**REQUEST:** Format the records as a numbered list, from the line with "The width and" up to and including the last line of the records. Omit blank lines and leave the pictures out of the answer.
..............................
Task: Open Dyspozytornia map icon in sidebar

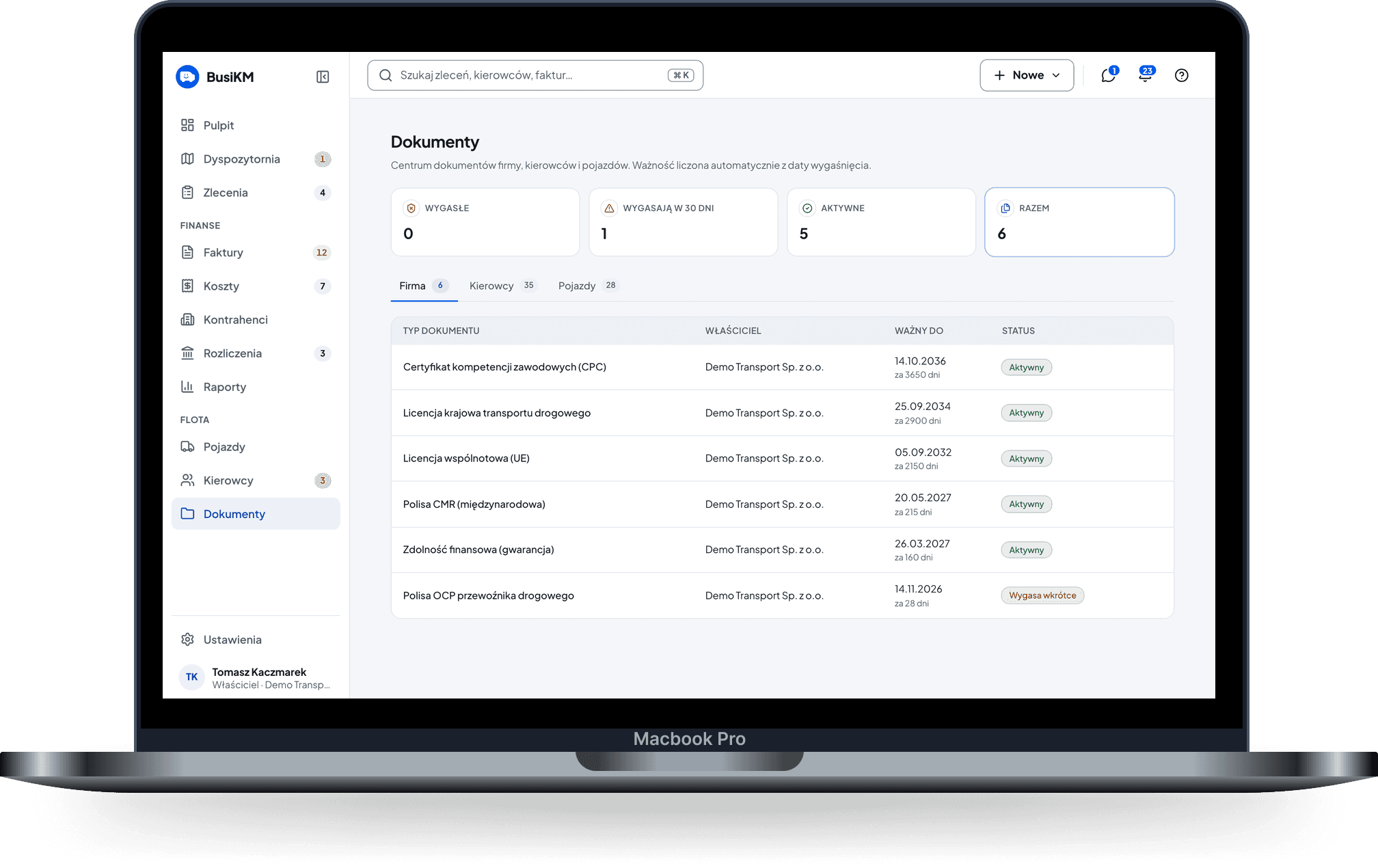Action: (x=187, y=159)
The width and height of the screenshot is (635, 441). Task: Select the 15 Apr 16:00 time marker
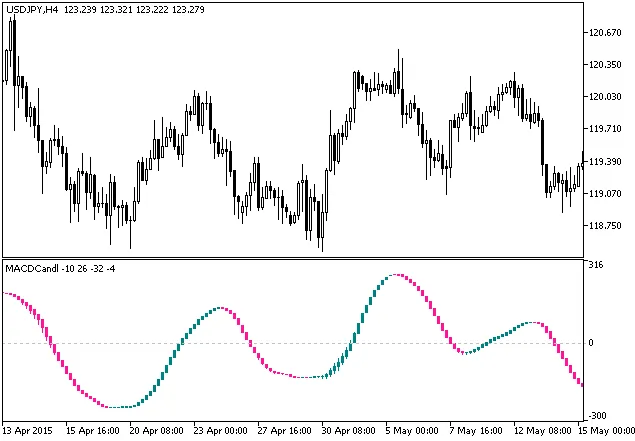pyautogui.click(x=92, y=431)
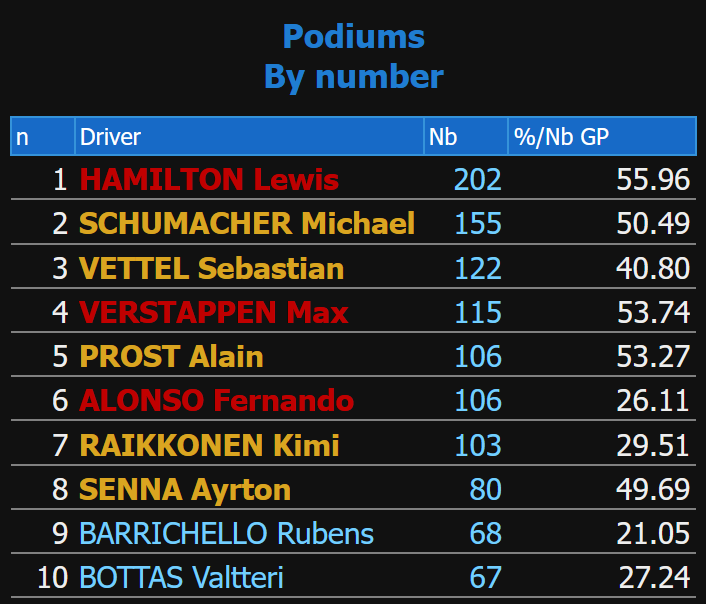This screenshot has height=604, width=706.
Task: Open Senna's 80 podiums count
Action: tap(485, 490)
..............................
**TASK RESPONSE:**
1. The width and height of the screenshot is (635, 441). Task: Select the 15 Apr 16:00 time marker
2. pyautogui.click(x=92, y=431)
3. This screenshot has height=604, width=706.
4. Task: Open Senna's 80 podiums count
5. Action: tap(485, 490)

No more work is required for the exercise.